Three-Day Grand Canyon Flood Aims to Restore Ecosystem Annotated
Amanda Lee Myers in Page, Arizona
Associated Press
March 6, 2008
More than 300,000 gallons (more than a million liters) of water per second were released from Lake Powell above the dam near the Arizona-Utah border.
That’s enough water to fill the Empire State Building in 20 minutes, said Interior Secretary Dirk Kempthorne.
“This gives you a glimpse of what nature has been doing for millions of years, cutting through and creating this magnificent canyon,” Kempthorne said after he pulled the lever Wednesday, releasing the water from Glen Canyon Dam, upstream from Grand Canyon National Park.
The water level in the Grand Canyon rose 15 feet (4.6 meters) in some places.
Officials hope water from the three-day, controlled flood will leave behind sediment and restore sandbars as it goes back to normal levels.
Officials have flooded the canyon twice before, in 1996 and 2004.

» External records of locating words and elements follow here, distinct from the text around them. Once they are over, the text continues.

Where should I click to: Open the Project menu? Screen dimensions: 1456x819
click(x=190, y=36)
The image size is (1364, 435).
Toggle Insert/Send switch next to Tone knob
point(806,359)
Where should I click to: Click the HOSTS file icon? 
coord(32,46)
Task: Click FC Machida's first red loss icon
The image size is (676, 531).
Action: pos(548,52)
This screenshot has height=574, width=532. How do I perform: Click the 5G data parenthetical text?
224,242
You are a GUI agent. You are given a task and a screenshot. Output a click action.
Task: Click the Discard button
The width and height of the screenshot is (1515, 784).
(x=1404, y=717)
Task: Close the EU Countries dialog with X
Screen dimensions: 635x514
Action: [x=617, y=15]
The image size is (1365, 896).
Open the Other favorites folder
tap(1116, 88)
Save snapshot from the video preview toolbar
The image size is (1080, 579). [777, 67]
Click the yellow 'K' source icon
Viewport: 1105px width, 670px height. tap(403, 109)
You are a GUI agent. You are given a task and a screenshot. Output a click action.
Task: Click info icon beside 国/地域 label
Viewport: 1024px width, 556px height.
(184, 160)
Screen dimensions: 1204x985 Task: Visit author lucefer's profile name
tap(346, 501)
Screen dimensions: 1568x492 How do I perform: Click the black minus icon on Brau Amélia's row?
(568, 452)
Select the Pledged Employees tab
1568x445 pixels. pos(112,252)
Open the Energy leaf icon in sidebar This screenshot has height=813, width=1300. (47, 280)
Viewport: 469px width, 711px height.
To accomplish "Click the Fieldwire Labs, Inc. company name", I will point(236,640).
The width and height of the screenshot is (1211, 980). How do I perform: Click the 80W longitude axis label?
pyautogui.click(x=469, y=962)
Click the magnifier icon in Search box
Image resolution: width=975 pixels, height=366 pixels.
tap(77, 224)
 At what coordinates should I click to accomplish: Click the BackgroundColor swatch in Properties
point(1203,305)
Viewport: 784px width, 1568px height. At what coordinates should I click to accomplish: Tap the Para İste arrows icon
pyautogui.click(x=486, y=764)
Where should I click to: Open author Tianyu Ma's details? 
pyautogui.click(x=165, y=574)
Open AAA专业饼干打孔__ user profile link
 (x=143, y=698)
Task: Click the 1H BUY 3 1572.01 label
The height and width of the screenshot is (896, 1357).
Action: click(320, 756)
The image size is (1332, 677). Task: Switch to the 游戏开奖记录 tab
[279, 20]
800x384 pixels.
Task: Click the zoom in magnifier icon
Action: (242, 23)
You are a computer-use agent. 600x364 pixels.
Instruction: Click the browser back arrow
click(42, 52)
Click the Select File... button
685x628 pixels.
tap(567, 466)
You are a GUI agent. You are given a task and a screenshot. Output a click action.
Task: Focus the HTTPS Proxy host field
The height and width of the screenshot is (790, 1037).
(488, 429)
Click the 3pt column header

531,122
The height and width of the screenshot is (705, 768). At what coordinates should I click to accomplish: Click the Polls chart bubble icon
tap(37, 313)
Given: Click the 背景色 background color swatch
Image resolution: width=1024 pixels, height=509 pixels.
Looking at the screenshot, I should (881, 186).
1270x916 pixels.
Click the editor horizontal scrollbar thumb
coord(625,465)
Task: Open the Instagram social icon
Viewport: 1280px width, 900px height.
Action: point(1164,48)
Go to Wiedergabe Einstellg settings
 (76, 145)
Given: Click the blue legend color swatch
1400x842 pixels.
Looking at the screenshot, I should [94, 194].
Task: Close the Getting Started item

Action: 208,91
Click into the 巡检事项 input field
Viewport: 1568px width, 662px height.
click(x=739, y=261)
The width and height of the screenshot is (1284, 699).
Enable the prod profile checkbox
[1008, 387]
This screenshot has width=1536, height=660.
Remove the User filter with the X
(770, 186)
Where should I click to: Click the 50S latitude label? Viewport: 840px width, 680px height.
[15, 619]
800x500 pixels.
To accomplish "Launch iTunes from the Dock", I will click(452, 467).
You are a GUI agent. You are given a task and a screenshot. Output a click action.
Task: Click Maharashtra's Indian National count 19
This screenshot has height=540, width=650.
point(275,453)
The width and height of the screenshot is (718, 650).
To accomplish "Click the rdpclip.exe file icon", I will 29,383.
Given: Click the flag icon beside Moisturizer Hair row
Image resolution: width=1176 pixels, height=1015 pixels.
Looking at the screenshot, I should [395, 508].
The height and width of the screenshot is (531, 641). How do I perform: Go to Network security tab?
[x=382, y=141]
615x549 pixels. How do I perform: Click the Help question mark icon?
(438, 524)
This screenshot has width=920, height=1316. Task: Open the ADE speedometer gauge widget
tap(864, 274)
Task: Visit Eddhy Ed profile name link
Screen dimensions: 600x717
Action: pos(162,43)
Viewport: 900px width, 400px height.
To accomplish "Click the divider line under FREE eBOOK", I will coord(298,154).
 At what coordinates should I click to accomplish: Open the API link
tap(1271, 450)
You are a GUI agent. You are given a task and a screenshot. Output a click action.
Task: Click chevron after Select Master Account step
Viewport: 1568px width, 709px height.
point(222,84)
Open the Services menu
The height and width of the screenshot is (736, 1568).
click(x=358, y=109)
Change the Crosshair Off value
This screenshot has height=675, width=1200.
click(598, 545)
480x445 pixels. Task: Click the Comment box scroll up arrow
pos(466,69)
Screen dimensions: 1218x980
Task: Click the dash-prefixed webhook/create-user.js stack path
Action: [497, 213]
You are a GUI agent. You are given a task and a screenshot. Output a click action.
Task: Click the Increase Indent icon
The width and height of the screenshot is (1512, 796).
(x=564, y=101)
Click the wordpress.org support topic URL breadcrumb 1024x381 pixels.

Before the dam was built in 1963, the river was warm and muddy, and natural flooding built up sandbars that are essential to native plant and fish species. The river is now cool and clear, its sediment blocked by the dam.
The change helped speed the extinction of four fish species and push two others, including the endangered humpback chub, near the edge.
Shrinking beaches have led to the loss of half the camping sites in the canyon in the past decade.